## Your goal
Print every line from the one containing "Screen dimensions: 1638x921" down to the final line, both included, and leave the pictures out.

(Entries from a dataset)
** BEGIN **

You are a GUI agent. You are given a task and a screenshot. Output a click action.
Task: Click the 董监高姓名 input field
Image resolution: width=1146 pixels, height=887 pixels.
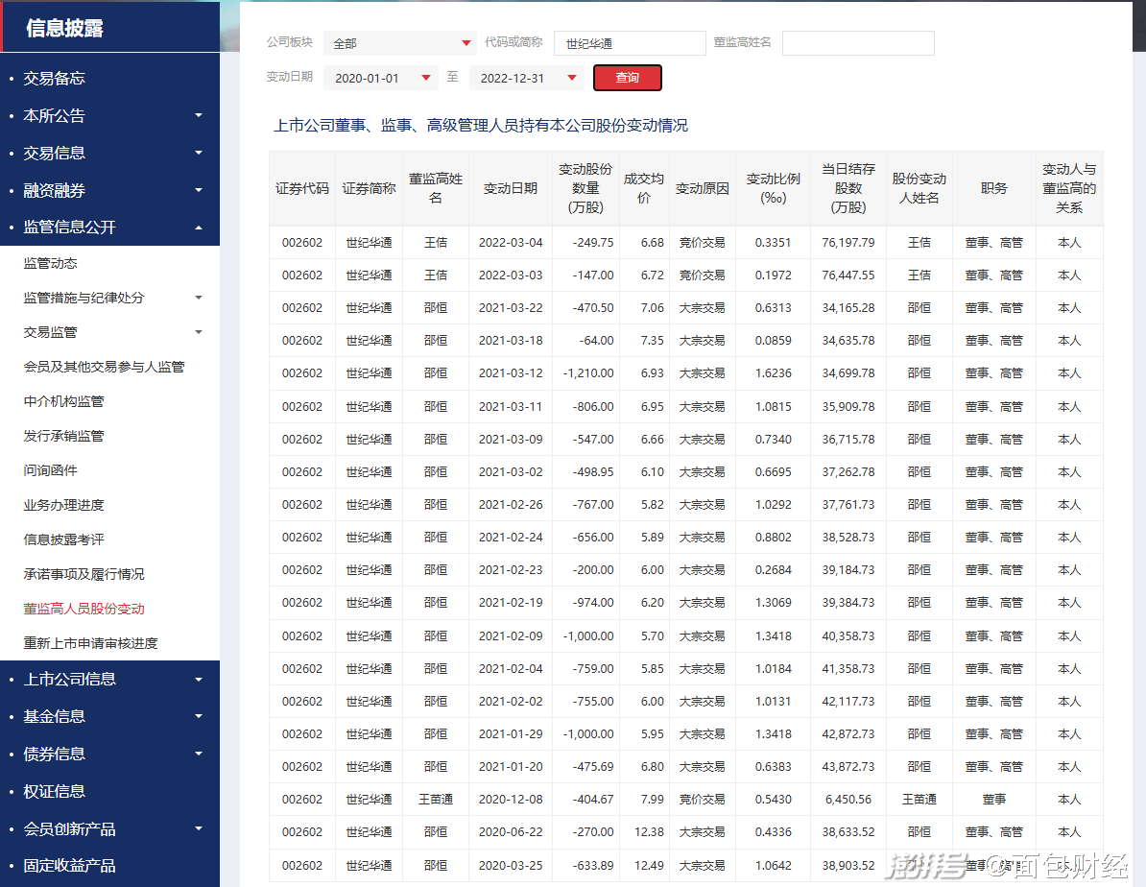[x=857, y=43]
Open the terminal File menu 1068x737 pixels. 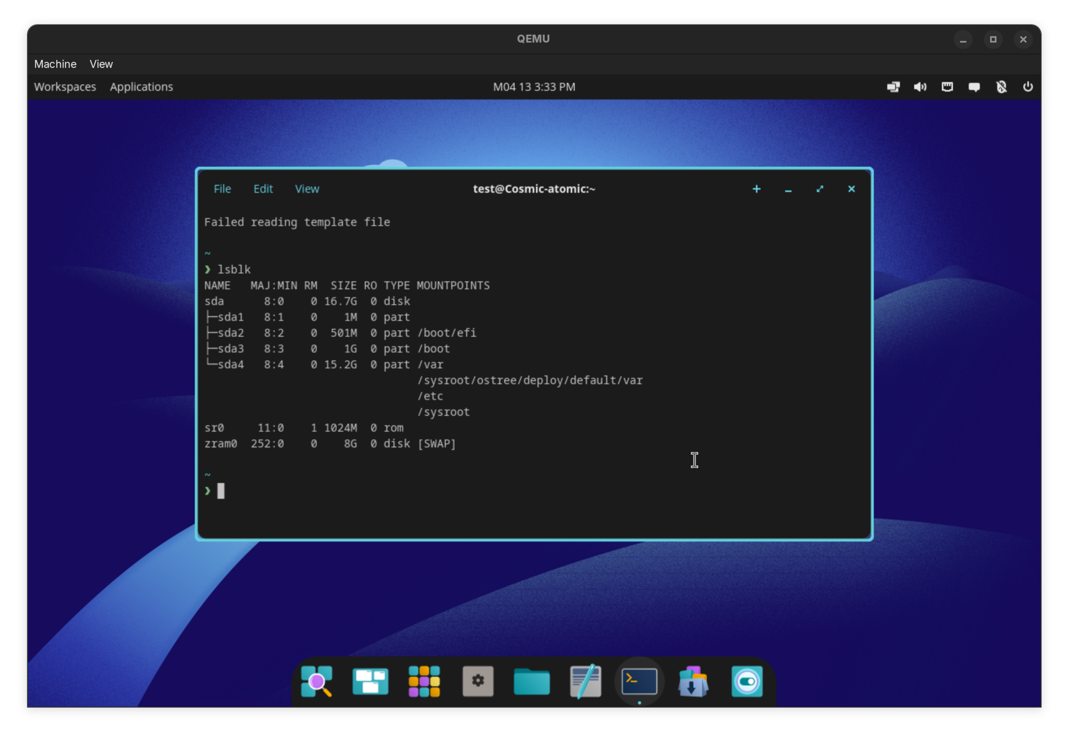222,189
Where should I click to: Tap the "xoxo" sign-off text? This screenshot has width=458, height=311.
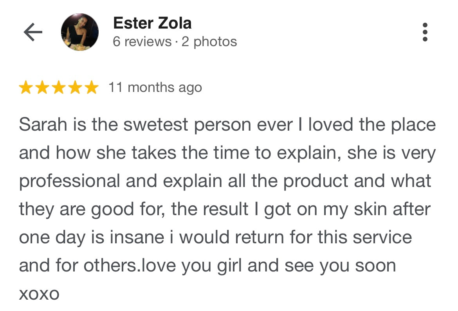click(x=39, y=294)
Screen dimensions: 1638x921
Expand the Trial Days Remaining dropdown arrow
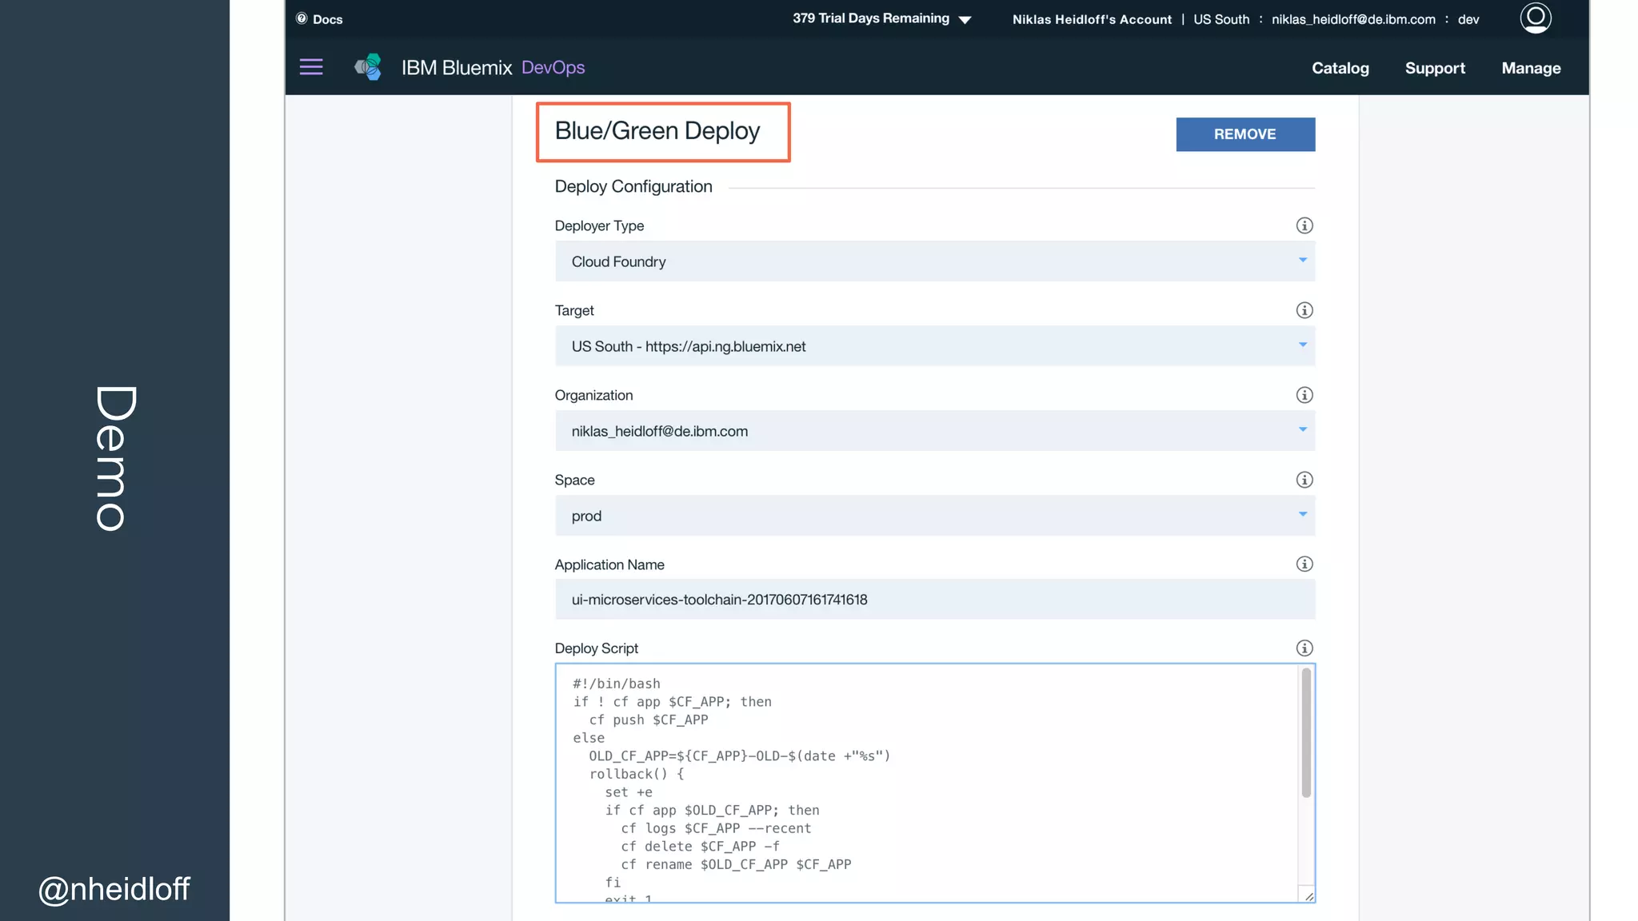pyautogui.click(x=965, y=20)
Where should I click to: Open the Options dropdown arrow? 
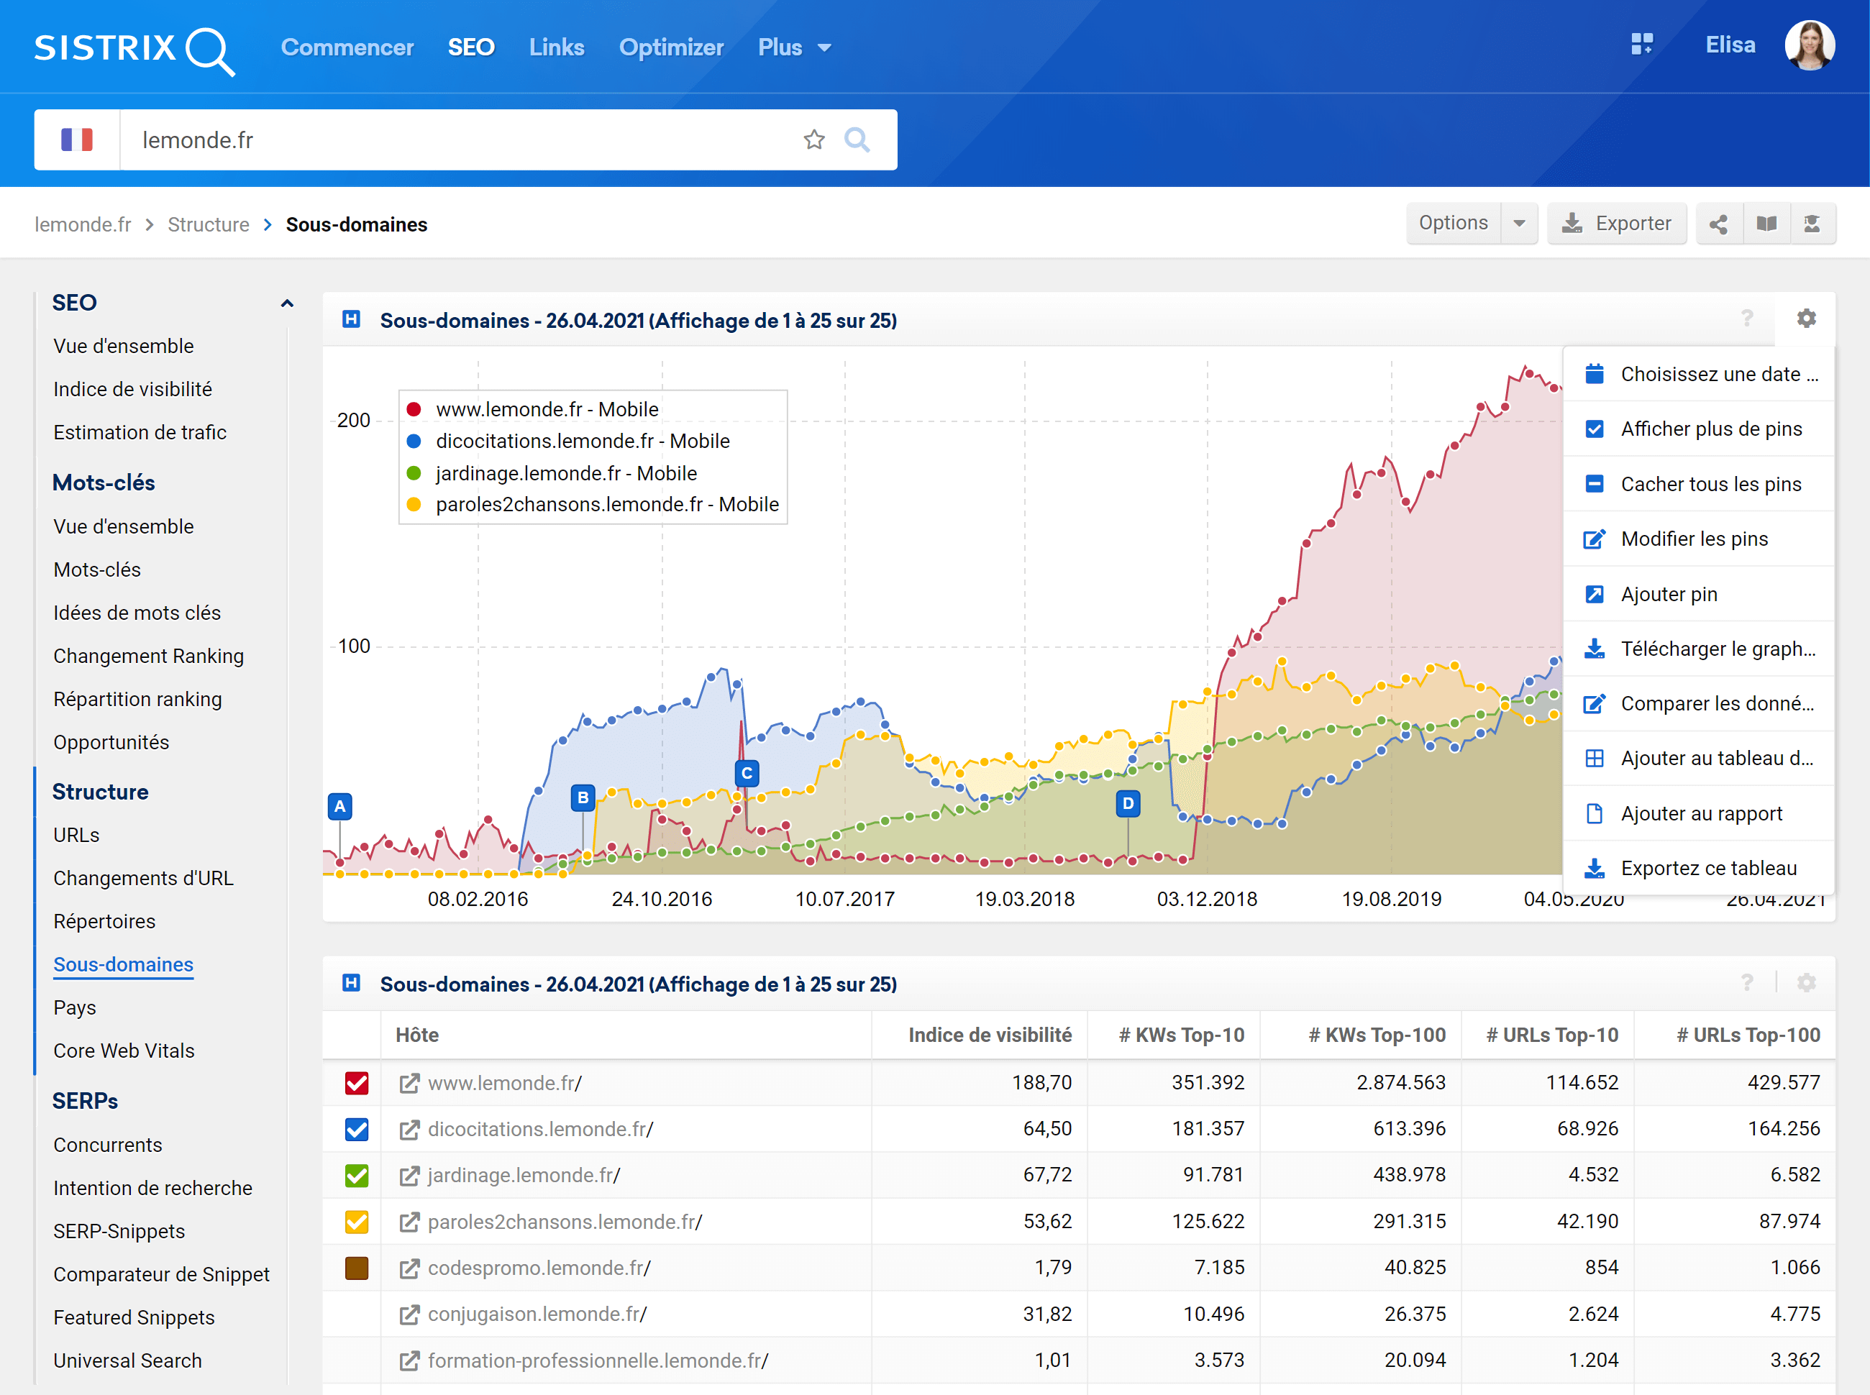tap(1519, 224)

** END **

## Output for this task
Screen dimensions: 1638x921
Expand the Trial Days Remaining dropdown arrow
pyautogui.click(x=965, y=20)
Where should I click to: Open the Options dropdown arrow? 
tap(1519, 224)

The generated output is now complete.